**EXERCISE PROMPT:**
Drop every picture, then repeat the records exactly.

Screenshot grounding data
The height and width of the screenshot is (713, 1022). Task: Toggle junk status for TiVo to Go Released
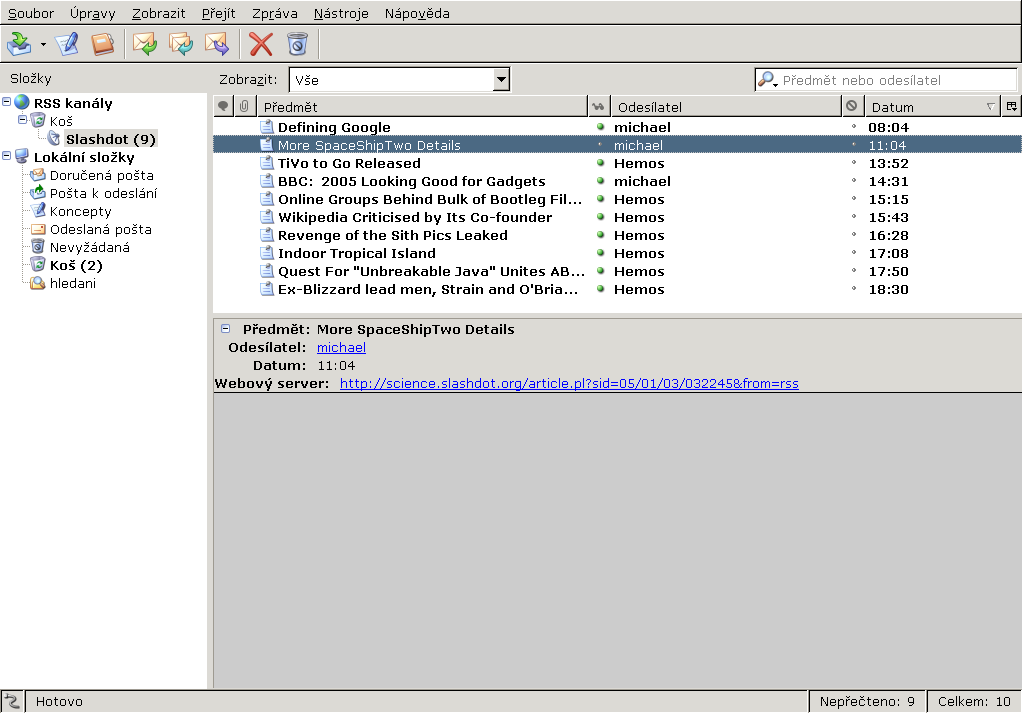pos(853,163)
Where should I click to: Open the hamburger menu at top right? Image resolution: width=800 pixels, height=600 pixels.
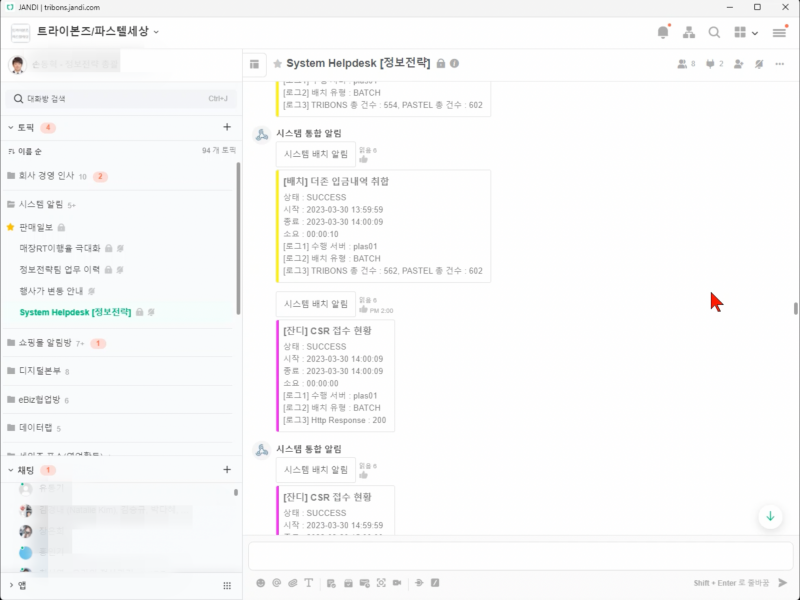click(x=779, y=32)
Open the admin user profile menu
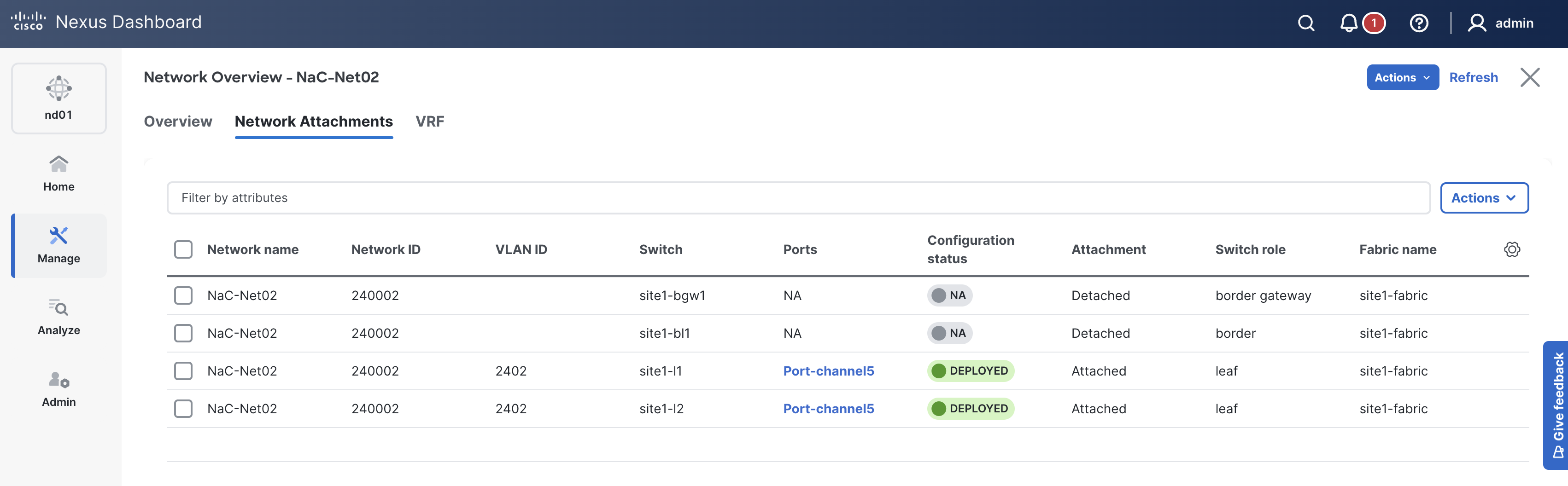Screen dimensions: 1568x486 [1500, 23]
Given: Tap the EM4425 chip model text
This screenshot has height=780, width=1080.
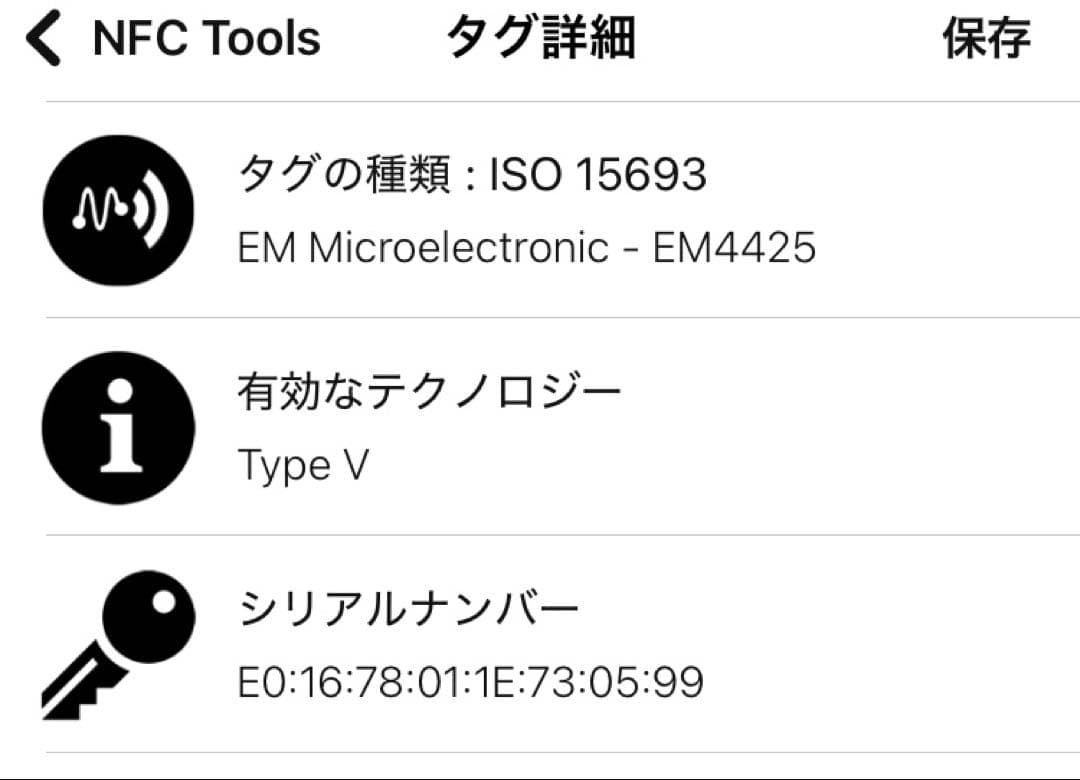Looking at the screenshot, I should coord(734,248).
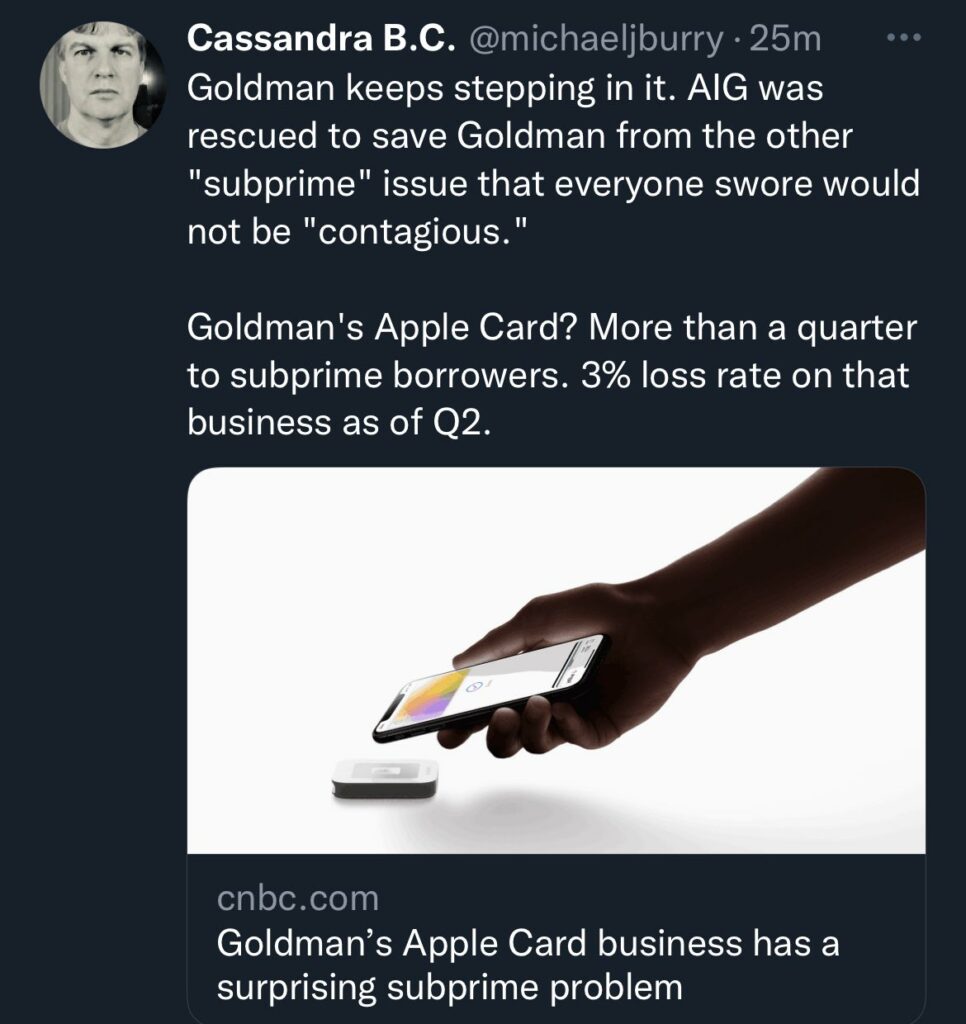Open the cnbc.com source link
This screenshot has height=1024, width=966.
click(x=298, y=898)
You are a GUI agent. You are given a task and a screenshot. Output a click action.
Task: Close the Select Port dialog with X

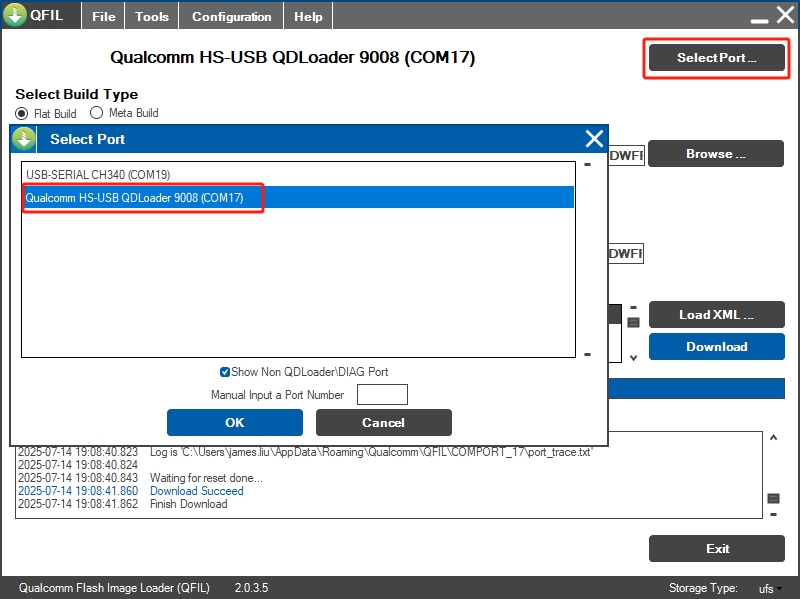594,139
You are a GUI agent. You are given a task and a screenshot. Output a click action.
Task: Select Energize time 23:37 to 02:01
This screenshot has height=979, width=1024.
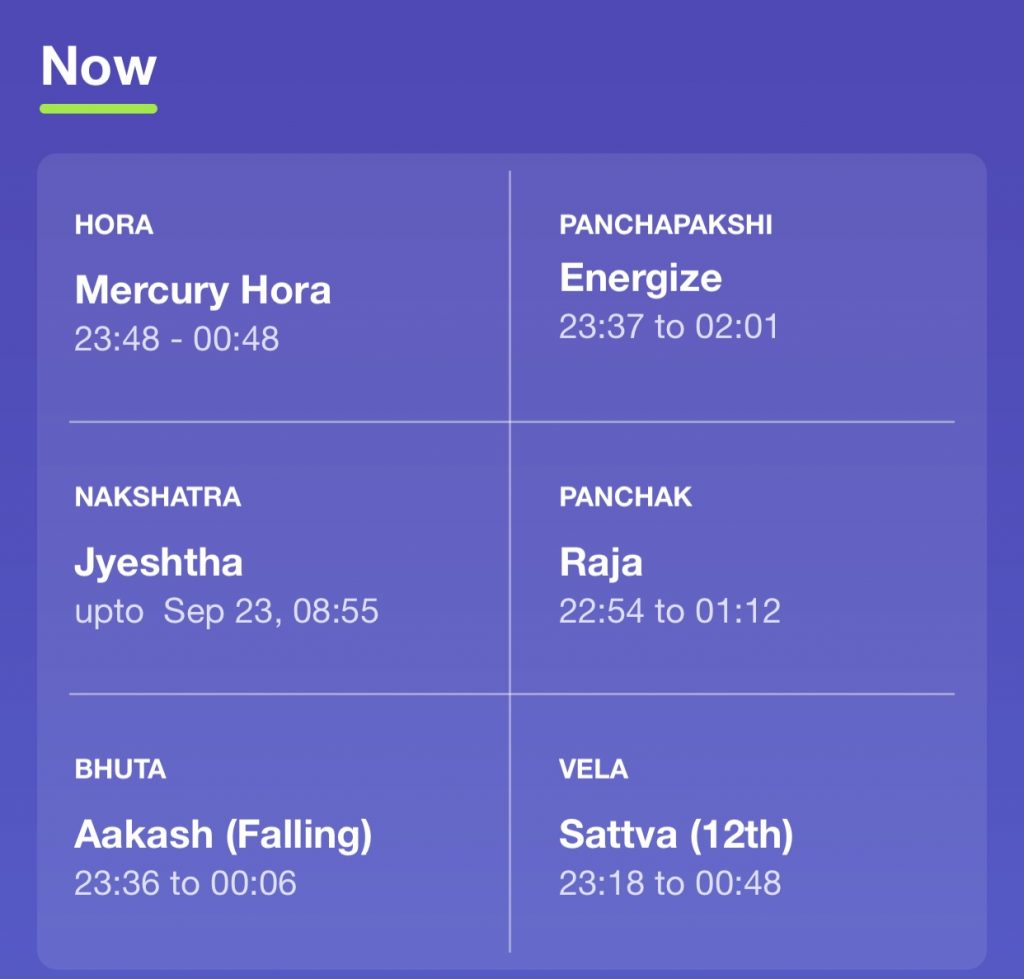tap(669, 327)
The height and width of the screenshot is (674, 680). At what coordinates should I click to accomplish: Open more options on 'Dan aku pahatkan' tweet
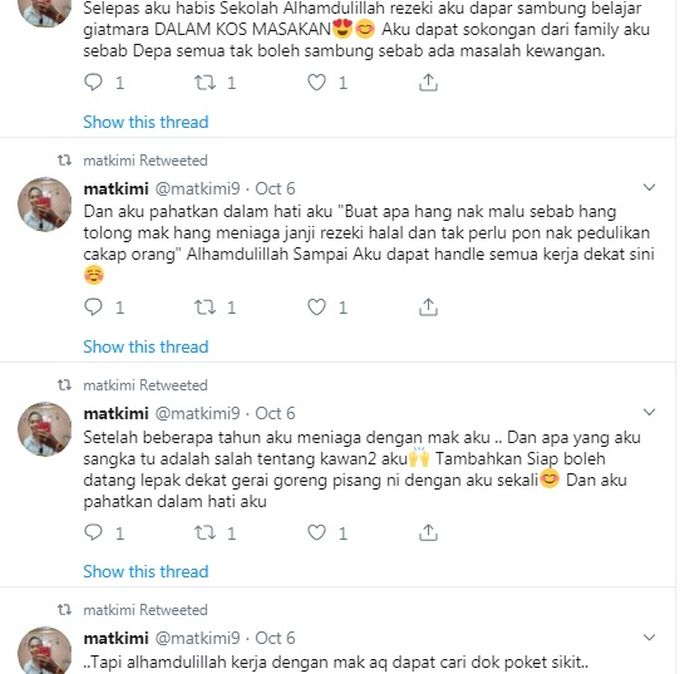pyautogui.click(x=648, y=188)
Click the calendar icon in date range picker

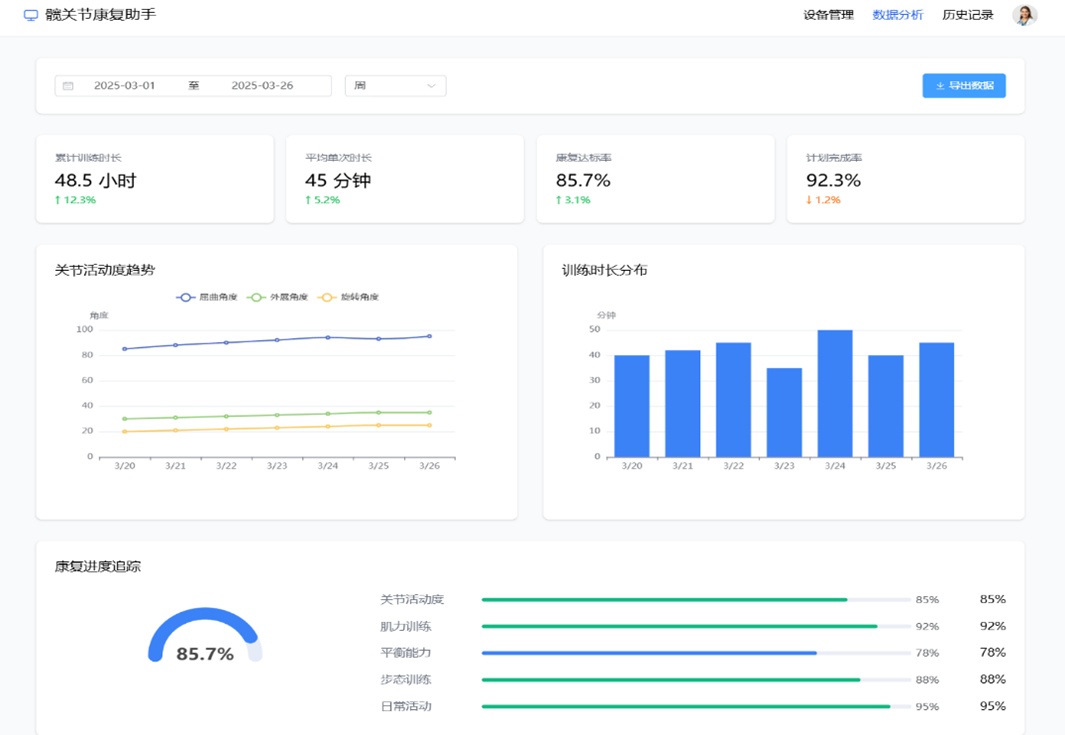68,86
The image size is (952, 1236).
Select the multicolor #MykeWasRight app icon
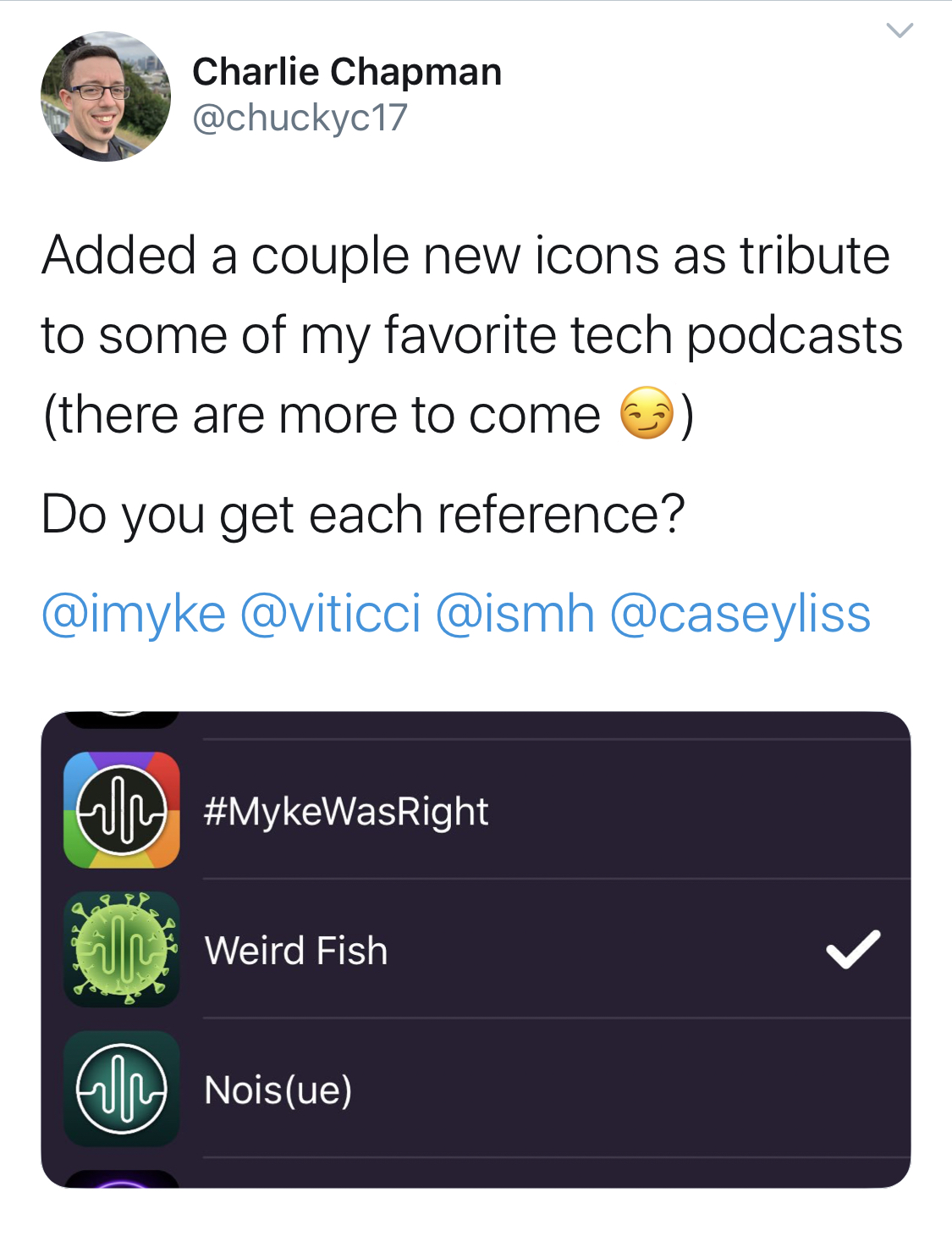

**WRITTEN REPLY:**
The height and width of the screenshot is (713, 1022). Task: Toggle junk status for TiVo to Go Released
pos(853,163)
Where should I click to: Open the hamburger menu at top right? Image resolution: width=800 pixels, height=600 pixels.
click(x=779, y=32)
Open the admin user profile menu
Screen dimensions: 1568x486 [1500, 23]
Given: Tap the EM4425 chip model text
This screenshot has height=780, width=1080.
Looking at the screenshot, I should coord(734,248).
Open the cnbc.com source link
This screenshot has height=1024, width=966.
click(x=298, y=898)
You are a GUI agent. You are given a task and a screenshot. Output a click action.
Task: Close the Select Port dialog with X

594,139
You are a GUI agent. You are given a task and a screenshot. Output a click action.
Task: Select Energize time 23:37 to 02:01
This screenshot has height=979, width=1024.
tap(669, 327)
The height and width of the screenshot is (674, 680). At what coordinates should I click to accomplish: Open more options on 'Dan aku pahatkan' tweet
pyautogui.click(x=648, y=188)
Click the calendar icon in date range picker

68,86
The image size is (952, 1236).
Select the multicolor #MykeWasRight app icon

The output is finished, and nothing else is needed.